##### DOCUMENT EXCERPT #####
Los Angeles Multifamily Market Report as of January 15, 2024

Greetings,

This is Manuel Angeles with Exp Commercial.

Here is an update on the current Commercial Multifamily Real Estate Market in Los Angeles County:

Recent multifamily sales activity in Greater Los Angeles has been muted. The fourth quarter witnessed $1.3 billion worth of multifamily assets transact. This follows the $877 million of properties that traded in the third quarter. Recent activity is well below the $2.2 billion worth of multifamily sales that traded quarterly, on average, during the past decade in the L.A. metro.

The increase in debt costs since early 2022 has led to declining sales volumes during the past year. Several local brokers have said many buyers in many deals now expect a 10-20% discount relative to early 2022 pricing. Average market pricing, $370,000/unit, is down 15% from a recent high of around $430,000/unit in 22Q1.
##### DATASET SECTION #####
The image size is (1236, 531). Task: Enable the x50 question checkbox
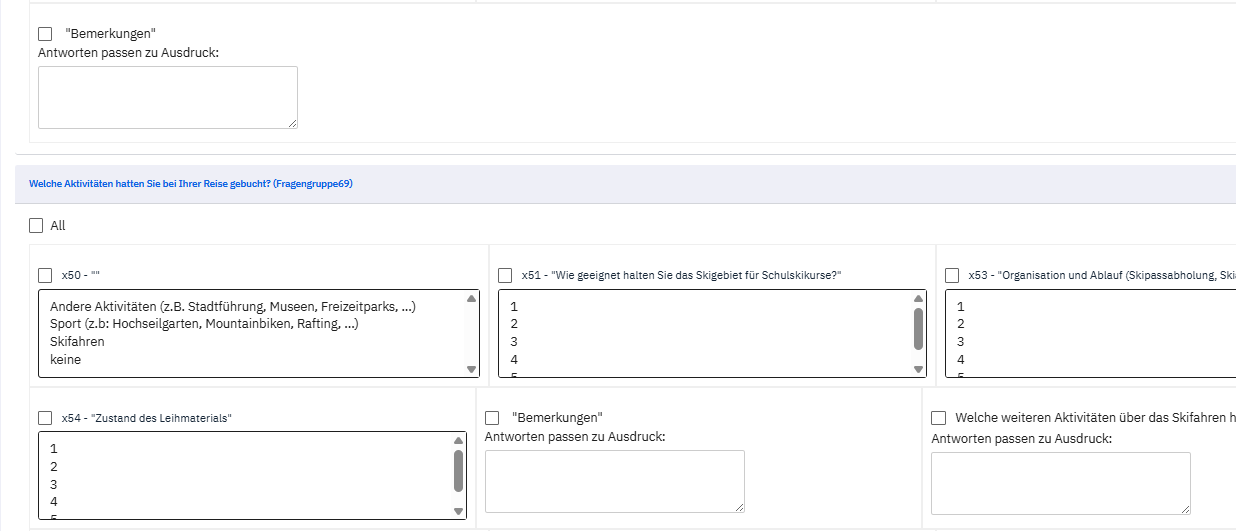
#####
◆ THINGS TO DO:
a: In the Los Angeles multifamily market report, what is the average market pricing per unit?
b: From the Los Angeles multifamily market report, extract word for word the passage that begins at the words "Los Angeles Multifamily" and stops after the words "the L.A. metro.".

◆ EXPECTED RESULTS:
a: $370,000 per unit.

b:
Los Angeles Multifamily Market Report as of January 15, 2024

Greetings,

This is Manuel Angeles with Exp Commercial.

Here is an update on the current Commercial Multifamily Real Estate Market in Los Angeles County:

Recent multifamily sales activity in Greater Los Angeles has been muted. The fourth quarter witnessed $1.3 billion worth of multifamily assets transact. This follows the $877 million of properties that traded in the third quarter. Recent activity is well below the $2.2 billion worth of multifamily sales that traded quarterly, on average, during the past decade in the L.A. metro.